J'ai découvert tout récemment les vidéos du projet d'émission de Françoise Monnin où Gérard parle d'objets insolites de peuples lointains. L'approche classique aurait été de choisir un objet prestigieux issu d'un musée, un Fang Byeri de la collection Paul Guillaume, un masque Kanak de l'atelier de Maurice de Vlaminck ou une spectaculaire statue Aztèque et de faire parler un conservateur de musée. Là, rien de tel. Installé dans son petit appartement du passage Brady, le verre de Ricard en arrière plan, la clope à la main, le corps usé mais l'œil pétillant, Gérard présente un tranche-phalanges Dani (Iryan Jaya), puis un collier de graines d'Amazonie. Eveiller la curiosité, entrainer le spectateur dans un dialogue et un petit voyage, avant de lui révéler la nature et la fonction si surprenante de ces petits objets. Malgré les efforts de Françoise Monnin et des amis portant ce projet, celui-ci n'a pu aboutir. Le pari, peut-être risqué, était de se focaliser sur des petites choses inconnues, curieuses, avec un présentateur hors-norme. Le talent et la passion n'ont pas suffit à ouvrir les portes des chaînes télévisées. Il reste ces quelques images, où l'on peut voir vivre Gérard. C'est bien lui ! Quel plaisir d'entendre et de ré-entendre sa gouaille et son rire ! Mais une fois de plus, cela laisse une triste impression d'inachevé. Il avait tant à écrire et à dire.
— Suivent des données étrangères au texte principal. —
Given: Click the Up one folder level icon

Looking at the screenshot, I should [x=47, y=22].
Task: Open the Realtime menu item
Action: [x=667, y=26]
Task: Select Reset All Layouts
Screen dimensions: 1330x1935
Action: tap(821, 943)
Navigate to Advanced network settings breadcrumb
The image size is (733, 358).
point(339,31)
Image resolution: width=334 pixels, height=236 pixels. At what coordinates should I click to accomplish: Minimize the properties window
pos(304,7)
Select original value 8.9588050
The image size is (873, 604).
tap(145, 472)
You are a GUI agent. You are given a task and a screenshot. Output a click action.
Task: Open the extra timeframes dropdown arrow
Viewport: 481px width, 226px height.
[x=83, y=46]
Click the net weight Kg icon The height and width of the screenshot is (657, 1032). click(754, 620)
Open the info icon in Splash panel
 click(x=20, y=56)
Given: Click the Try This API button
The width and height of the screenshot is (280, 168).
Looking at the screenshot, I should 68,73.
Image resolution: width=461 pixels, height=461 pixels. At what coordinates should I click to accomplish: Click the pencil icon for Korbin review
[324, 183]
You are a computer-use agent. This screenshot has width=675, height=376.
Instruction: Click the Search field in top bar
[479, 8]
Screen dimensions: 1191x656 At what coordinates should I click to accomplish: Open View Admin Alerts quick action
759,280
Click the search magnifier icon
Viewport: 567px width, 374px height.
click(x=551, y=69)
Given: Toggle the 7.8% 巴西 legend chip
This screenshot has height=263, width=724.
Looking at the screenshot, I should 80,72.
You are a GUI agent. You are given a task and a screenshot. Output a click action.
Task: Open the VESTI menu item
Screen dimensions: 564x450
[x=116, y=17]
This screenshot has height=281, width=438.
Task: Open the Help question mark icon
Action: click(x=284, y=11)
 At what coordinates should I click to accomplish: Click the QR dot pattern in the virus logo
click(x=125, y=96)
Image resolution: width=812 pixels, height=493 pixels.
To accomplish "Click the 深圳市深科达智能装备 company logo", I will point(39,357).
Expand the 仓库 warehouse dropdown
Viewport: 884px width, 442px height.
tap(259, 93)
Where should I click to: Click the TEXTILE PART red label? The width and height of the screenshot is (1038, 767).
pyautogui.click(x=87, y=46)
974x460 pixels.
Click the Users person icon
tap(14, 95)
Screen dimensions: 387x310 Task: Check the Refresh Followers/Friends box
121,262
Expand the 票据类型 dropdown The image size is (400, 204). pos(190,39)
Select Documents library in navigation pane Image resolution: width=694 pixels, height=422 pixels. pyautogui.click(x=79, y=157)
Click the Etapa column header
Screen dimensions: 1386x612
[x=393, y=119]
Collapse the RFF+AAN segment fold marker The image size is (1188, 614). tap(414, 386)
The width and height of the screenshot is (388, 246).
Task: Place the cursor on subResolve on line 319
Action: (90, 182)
Ce soir, pour écrire ces lignes, j'ai mis sur mon bureau une Mata'a, une obsidienne XVIIIème de l'ile de Pâques à la forme parfaite. Je me suis entouré de figures d'ancêtres d'Océanie, moyen Sépik, Korewori, rivière Yuat, Nouvelle Irlande, et des portraits de Thérèse de Lisieux (à laquelle Gérard à dédié un chant lumineux ) et de Lola Kiepja la dernière Selk'nam, aquarelles de notre ami commun Daniel. Une bibliothèque brûle toujours dans les larmes, mais quand elle est composée d'innombrables incunables, la tristesse est vraiment infinie.
Jean Philippe Beaulieu. Londres. Août 2011.